Остров пропавших деревьев — страница 29 из 58

– Я мало чего знаю о деревьях. – Мерьем прокручивала эту мысль в голове. – Но девочки в твоем возрасте не должны беспокоиться о подобных вещах. Дерево подтачивает червяк, а человека – проблемы.

– Вы имеете в виду термитов?

– Скажем так: история – уродливая штука. Но тебе-то какое дело? – продолжила Мерьем, проигнорировав вопрос племянницы. – Это не твой вопрос. Мое поколение в свое время натворило дел. Твоему поколению повезло больше. Вам не пришлось видеть, проснувшись однажды утром, колючую проволоку у себя под окнами или переживать, что твоего отца могут застрелить прямо на улице из-за его этнической принадлежности и вероисповедания. Как бы я хотела, чтобы мне было столько лет, сколько тебе сейчас! – (Ада продолжала сидеть, угрюмо уставившись на свои руки.) – Послушай, мы все в юности делали глупости, которые нам казались непоправимыми. Быть может, сейчас ты чувствуешь себя страшно одинокой. Тебе кажется, что твои одноклассники смеялись над тобой, и, возможно, это правда, но такова человеческая природа. Если у человека загорится борода, остальные будут прикуривать от нее свои трубки. Лично я считаю, что эта история лишь сделает тебя сильнее. И когда-нибудь ты оглянешься и спросишь себя: как меня вообще могли волновать подобные глупости?

Ада задумалась, хотя не поверила ни единому слову. Возможно, в прошлом все именно так и было, но сейчас, при современном уровне развития технологий, даже дурацкие ошибки, попав в Интернет, остаются там навеки.

– Вы не понимаете. Я орала как сумасшедшая, как одержимая, – уточнила Ада. – Напугала учительницу. Я видела по ее глазам.

– Ты сказала… одержимая? – медленно повторила Мерьем.

– Да. Все было так плохо, что меня вызвали к директору. А он упорно спрашивал меня о ситуации в семье. Не вызвано ли мое странное поведение тем, что я не могу смириться с маминой смертью? Или все дело в моем отце? Может, я скрываю что-то такое, что он, как директор школы, должен знать? Нет ли у меня проблем дома? Боже мой, он задавал столько личных вопросов, что мне жутко хотелось наброситься на него и велеть ему заткнуться!

Мерьем, теребя браслет, задумчиво нахмурилась. Когда она наконец подняла голову, ее глаза ярко вспыхнули, а щеки слегка порозовели.

– Теперь понимаю, – с чувством произнесла она. – Думаю, теперь я знаю, в чем проблема.

Фиговое дерево

Мерьем – женщина странная, противоречивая. Сама того не подозревая, она постоянно ищет помощи у деревьев.

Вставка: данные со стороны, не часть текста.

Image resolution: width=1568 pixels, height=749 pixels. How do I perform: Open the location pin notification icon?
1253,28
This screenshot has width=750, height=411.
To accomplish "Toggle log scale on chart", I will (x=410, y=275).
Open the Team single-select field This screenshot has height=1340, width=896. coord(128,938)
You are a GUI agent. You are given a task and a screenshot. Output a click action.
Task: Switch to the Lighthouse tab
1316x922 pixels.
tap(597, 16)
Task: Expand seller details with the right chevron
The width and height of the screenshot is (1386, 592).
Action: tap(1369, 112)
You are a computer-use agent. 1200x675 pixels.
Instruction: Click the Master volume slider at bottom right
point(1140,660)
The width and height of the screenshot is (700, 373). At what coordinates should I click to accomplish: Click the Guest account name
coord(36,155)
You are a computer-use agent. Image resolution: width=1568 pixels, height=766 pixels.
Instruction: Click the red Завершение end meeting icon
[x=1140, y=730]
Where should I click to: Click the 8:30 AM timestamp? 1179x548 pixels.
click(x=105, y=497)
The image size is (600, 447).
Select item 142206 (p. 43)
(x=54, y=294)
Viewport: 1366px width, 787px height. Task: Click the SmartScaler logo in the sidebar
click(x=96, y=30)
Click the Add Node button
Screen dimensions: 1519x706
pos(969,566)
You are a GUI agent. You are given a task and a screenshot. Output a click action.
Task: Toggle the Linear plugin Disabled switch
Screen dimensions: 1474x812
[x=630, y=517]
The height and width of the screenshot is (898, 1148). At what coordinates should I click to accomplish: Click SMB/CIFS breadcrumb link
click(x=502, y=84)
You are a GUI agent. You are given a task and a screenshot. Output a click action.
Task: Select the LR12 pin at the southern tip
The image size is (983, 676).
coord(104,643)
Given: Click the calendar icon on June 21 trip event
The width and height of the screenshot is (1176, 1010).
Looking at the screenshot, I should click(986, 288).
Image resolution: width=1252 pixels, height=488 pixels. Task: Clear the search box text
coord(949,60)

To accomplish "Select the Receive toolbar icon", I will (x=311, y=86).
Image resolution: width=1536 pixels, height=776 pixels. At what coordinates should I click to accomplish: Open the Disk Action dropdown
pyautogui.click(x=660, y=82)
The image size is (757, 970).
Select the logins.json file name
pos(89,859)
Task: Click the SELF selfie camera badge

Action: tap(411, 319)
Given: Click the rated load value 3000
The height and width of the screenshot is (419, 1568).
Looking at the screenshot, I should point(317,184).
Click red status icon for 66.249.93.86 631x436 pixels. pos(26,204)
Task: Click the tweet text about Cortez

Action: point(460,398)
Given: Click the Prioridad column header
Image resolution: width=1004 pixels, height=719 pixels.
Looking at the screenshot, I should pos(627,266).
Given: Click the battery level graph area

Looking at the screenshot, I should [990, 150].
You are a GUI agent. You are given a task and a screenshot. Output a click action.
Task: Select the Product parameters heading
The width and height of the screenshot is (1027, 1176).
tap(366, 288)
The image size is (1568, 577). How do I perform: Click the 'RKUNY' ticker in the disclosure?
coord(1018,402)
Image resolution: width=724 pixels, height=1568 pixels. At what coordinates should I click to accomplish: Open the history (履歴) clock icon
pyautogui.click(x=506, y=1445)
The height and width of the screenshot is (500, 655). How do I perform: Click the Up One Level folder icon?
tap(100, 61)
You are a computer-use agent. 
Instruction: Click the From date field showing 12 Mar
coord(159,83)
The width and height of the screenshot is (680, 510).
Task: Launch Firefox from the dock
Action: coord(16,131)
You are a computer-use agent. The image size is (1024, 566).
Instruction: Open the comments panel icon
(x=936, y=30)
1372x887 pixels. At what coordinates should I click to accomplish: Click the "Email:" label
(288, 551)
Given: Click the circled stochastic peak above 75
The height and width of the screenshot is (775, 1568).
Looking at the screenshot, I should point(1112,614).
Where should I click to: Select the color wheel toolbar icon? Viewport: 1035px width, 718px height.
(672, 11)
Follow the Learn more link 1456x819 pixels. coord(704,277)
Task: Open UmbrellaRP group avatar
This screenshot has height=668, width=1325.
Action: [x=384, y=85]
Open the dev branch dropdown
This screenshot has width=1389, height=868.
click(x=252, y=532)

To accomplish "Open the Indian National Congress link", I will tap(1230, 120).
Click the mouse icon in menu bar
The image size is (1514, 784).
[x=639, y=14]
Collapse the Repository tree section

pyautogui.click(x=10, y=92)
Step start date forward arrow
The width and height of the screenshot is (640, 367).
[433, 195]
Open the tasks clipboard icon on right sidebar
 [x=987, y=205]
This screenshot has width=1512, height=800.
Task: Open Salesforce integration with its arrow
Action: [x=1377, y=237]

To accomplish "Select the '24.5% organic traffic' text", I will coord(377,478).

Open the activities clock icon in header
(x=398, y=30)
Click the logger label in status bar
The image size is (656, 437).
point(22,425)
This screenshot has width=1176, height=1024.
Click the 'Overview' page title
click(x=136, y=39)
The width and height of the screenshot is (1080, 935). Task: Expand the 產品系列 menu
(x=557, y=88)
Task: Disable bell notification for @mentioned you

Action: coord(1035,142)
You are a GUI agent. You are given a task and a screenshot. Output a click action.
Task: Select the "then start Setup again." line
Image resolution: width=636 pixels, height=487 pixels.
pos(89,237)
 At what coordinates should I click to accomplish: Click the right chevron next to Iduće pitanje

Если она чего-то боится, или чувствует себя одинокой, или хочет изгнать злых духов, то стучит по дереву – древний ритуал, относящийся к тем временам, когда деревья считались священными. Если ей чего-то хочется, она не говорит об этом вслух, а украшает ветки лоскутками и ленточками. А если она что-то ищет – спрятанное сокровище или просто потерянную вещь, – то бродит по саду с раздвоенной веткой, которую называет лозой. Впрочем, лично я отнюдь не против подобных суеверий. Некоторые из них могут быть даже полезны нам, растениям. Ржавые гвозди, которые она засовывает в цветочные горшки, чтобы отогнать джиннов, раскисляют почву. Зола от костров, которые она разводит от сглаза, содержит калий. А что касается яичной скорлупы, которую она разбрасывает в надежде привлечь удачу, то она тоже является отличным удобрением. Меня удивляет только одно: Мерьем соблюдает все эти древние ритуалы, даже не подозревая о том, что они основаны на глубочайшем почитании растений. В долине Маратаса, в горах Троодос, есть дуб, возраст которого составляет семьсот лет. Греки могут рассказать о том, как в XVI веке несколько бежавших от османов крестьян спаслись, спрятавшись именно под этим дубом.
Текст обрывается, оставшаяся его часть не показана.